> **WHAT TO PRODUCE**: The full data, repeated exactly, is the only answer needed.

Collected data

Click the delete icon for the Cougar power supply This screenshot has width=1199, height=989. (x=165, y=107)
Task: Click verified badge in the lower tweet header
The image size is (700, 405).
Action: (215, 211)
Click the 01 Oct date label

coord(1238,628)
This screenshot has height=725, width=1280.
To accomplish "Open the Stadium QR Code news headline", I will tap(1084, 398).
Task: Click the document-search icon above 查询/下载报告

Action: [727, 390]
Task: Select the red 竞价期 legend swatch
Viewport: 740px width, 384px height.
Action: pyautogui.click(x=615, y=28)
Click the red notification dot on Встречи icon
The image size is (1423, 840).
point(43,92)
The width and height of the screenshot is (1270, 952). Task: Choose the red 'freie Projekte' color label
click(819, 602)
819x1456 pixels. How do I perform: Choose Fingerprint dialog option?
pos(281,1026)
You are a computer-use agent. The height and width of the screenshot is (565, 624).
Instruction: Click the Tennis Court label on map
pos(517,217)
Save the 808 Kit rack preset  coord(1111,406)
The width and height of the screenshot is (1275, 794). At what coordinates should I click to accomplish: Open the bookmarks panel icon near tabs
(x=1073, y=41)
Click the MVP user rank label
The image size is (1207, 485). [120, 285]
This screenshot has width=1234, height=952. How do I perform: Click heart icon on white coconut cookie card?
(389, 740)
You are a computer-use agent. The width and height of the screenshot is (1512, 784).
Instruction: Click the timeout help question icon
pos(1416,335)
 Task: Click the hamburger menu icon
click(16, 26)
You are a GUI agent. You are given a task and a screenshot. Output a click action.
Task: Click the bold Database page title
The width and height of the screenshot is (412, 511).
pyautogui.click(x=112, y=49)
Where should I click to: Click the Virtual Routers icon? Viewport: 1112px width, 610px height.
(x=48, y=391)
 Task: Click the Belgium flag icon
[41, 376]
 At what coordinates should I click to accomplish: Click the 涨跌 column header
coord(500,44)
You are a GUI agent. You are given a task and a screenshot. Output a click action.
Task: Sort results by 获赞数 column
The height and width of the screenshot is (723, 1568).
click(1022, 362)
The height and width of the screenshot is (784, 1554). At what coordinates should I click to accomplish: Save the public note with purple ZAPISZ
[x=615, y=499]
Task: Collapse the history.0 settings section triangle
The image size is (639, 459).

> **COMPLETED TASK**:
Click the delete icon for the Cougar power supply This screenshot has width=1199, height=989. (x=165, y=107)
Task: Click verified badge in the lower tweet header
The image size is (700, 405).
Action: (215, 211)
Click the 01 Oct date label

coord(1238,628)
This screenshot has height=725, width=1280.
To accomplish "Open the Stadium QR Code news headline", I will tap(1084, 398).
Task: Click the document-search icon above 查询/下载报告

Action: [727, 390]
Task: Select the red 竞价期 legend swatch
Viewport: 740px width, 384px height.
Action: pyautogui.click(x=615, y=28)
Click the red notification dot on Встречи icon
The image size is (1423, 840).
point(43,92)
The width and height of the screenshot is (1270, 952). Task: Choose the red 'freie Projekte' color label
click(819, 602)
819x1456 pixels. How do I perform: Choose Fingerprint dialog option?
pos(281,1026)
You are a computer-use agent. The height and width of the screenshot is (565, 624).
Instruction: Click the Tennis Court label on map
pos(517,217)
Save the 808 Kit rack preset  coord(1111,406)
The width and height of the screenshot is (1275, 794). At what coordinates should I click to accomplish: Open the bookmarks panel icon near tabs
(x=1073, y=41)
Click the MVP user rank label
The image size is (1207, 485). [120, 285]
This screenshot has width=1234, height=952. How do I perform: Click heart icon on white coconut cookie card?
(389, 740)
You are a computer-use agent. The width and height of the screenshot is (1512, 784).
Instruction: Click the timeout help question icon
pos(1416,335)
 Task: Click the hamburger menu icon
click(16, 26)
You are a GUI agent. You are given a task and a screenshot. Output a click action.
Task: Click the bold Database page title
The width and height of the screenshot is (412, 511).
pyautogui.click(x=112, y=49)
Where should I click to: Click the Virtual Routers icon? Viewport: 1112px width, 610px height.
(x=48, y=391)
 Task: Click the Belgium flag icon
[41, 376]
 At what coordinates should I click to accomplish: Click the 涨跌 column header
coord(500,44)
You are a GUI agent. You are given a task and a screenshot. Output a click action.
Task: Sort results by 获赞数 column
The height and width of the screenshot is (723, 1568).
click(1022, 362)
The height and width of the screenshot is (784, 1554). At what coordinates should I click to accomplish: Save the public note with purple ZAPISZ
[x=615, y=499]
Task: Collapse the history.0 settings section triangle
The image size is (639, 459).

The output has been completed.